**** EXTRACT ****
Meta Announces New Dedicated AI App

Meta introduced a dedicated mobile app for its AI assistant featuring advanced reasoning, multilingual support and personalised interactions drawn from users’ Facebook and Instagram profiles. The app also offers a “discover” feed showcasing community queries and a voice-mode interface designed to foster more natural dialogue. Meta plans to integrate the assistant with its AI glasses and companion software later this year and will trial a paid subscription tier for premium features in the coming quarter.
Building on its open-source ethos, Meta will continue to provide core AI tools free of charge, while monetising select enhancements. This approach echoes past strategies but intensifies the platform’s direct competition with other consumer-facing AI chatbots.
Llama API opens to developers.
To attract software creators, Meta previewed its Llama API, inviting partners to join a limited-preview waitlist. Chris Cox, Meta’s Chief Product Officer, highlighted how the API will offer cloud-based access to the Llama model family, allowing companies to integrate advanced language and multimodal capabilities into bespoke applications. Initial partners will help shape pricing and performance benchmarks before a wider rollout later in 2025.

This marks a significant shift from the model-download strategy that has driven over 1.2 billion Llama downloads to date. By offering it as a managed service, Meta aims to lower technical barriers and capture developer mindshare in a marketplace dominated by a handful of providers.
New model advances and community grants
Attendees also learned about the expansion of the Llama 4 family, which now includes specialised variants utilising a mixture-of-experts architecture to optimise resource use for diverse tasks. These models support text, image and audio inputs, enabling more personalised multimodal experiences. Meta’s research division is further supporting innovation through grants totalling $1.5 million awarded to universities, startups and established companies working on transformative AI projects.
By seeding research and development efforts across academia and industry, Meta hopes to cultivate use cases that extend beyond social media and into fields such as healthcare, climate science and education.
****
» TASK SET:
- A) According to the Meta AI article, how many Llama downloads has the model-download strategy driven to date?
- B) Write out the passage of the Meta AI article word for word, starting at "Meta Announces New" and ending at "the coming quarter.".
The data below has no connection to the Meta AI article.
**** GIVEN DATA ****
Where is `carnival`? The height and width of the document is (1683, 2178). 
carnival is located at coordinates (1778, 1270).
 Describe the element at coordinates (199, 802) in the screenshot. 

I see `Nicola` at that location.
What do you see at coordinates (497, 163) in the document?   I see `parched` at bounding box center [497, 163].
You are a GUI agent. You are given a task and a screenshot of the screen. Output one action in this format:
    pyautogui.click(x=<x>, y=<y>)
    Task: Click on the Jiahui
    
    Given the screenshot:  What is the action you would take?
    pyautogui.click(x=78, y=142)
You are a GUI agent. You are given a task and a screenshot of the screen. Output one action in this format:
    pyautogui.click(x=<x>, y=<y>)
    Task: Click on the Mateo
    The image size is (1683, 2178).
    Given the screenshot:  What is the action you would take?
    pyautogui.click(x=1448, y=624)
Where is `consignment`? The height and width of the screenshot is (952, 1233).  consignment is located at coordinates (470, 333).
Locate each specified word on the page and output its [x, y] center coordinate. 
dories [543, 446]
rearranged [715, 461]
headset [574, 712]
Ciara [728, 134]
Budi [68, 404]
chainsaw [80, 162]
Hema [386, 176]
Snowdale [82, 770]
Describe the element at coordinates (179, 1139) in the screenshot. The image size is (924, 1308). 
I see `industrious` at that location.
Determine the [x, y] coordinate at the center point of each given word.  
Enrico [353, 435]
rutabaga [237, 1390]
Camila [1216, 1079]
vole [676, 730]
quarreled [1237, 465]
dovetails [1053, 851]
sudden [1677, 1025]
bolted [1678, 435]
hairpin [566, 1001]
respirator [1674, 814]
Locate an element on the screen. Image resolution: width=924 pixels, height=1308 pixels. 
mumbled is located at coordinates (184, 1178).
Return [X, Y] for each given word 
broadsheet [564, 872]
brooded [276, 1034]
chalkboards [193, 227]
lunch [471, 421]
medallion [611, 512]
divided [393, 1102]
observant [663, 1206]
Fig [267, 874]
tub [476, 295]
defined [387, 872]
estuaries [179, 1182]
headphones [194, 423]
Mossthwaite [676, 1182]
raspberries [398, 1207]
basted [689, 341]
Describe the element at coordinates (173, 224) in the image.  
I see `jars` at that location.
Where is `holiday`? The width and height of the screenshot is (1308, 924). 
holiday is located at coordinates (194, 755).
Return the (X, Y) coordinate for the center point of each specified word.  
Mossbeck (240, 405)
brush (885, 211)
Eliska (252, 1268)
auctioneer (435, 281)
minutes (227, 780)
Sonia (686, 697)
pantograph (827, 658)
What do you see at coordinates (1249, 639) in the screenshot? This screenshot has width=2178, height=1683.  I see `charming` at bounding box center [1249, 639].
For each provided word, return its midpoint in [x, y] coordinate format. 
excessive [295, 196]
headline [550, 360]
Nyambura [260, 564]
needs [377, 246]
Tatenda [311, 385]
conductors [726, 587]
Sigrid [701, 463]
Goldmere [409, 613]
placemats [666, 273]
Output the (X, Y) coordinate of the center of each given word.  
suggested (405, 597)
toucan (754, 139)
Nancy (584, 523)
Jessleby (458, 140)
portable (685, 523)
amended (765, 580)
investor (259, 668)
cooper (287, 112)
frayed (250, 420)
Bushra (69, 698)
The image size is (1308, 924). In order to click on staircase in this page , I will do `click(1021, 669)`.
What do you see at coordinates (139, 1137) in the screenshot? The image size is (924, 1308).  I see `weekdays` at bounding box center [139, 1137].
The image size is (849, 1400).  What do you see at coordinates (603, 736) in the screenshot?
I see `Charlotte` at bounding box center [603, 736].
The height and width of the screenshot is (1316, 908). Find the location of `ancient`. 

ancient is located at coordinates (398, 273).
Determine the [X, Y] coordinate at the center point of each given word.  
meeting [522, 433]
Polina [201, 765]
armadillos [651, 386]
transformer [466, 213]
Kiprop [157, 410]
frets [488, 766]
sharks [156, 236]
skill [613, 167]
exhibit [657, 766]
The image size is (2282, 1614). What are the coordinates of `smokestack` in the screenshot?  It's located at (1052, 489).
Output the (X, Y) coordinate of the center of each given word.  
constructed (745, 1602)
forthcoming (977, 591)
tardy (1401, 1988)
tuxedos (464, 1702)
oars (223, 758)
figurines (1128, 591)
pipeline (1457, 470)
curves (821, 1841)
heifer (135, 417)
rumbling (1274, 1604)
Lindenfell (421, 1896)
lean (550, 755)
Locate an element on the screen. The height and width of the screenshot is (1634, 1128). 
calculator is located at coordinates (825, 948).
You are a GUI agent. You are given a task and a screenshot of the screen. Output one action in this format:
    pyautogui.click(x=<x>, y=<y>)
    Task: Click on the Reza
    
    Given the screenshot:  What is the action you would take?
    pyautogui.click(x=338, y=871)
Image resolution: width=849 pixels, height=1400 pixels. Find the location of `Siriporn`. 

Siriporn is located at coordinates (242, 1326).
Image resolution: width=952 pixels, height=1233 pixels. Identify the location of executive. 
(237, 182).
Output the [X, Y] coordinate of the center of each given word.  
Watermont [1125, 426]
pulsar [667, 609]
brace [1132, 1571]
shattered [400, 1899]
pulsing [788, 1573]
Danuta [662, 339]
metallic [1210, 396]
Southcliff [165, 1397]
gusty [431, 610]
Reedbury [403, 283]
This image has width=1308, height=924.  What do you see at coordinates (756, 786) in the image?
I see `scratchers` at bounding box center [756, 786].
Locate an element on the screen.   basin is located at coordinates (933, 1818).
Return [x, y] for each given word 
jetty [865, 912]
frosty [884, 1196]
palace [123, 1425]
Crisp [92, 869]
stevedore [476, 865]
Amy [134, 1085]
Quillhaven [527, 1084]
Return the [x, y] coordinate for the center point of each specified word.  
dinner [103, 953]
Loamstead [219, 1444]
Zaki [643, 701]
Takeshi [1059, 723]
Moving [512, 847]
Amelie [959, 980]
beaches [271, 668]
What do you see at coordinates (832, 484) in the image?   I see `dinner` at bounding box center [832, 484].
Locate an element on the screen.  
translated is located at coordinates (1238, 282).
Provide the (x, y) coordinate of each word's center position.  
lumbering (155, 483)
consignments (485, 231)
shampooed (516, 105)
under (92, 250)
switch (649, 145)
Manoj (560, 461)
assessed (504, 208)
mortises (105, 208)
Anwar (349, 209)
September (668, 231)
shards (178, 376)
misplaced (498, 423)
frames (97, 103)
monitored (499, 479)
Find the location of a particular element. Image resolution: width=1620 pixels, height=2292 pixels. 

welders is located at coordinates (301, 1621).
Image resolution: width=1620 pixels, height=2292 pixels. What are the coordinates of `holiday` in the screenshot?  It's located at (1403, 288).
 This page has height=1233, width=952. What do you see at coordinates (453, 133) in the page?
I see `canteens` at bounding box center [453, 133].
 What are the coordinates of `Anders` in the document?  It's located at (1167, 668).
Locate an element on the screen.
****
» COMPLETED EXERCISE:
- A) Over 1.2 billion.

- B)
Meta Announces New Dedicated AI App

Meta introduced a dedicated mobile app for its AI assistant featuring advanced reasoning, multilingual support and personalised interactions drawn from users’ Facebook and Instagram profiles. The app also offers a “discover” feed showcasing community queries and a voice-mode interface designed to foster more natural dialogue. Meta plans to integrate the assistant with its AI glasses and companion software later this year and will trial a paid subscription tier for premium features in the coming quarter.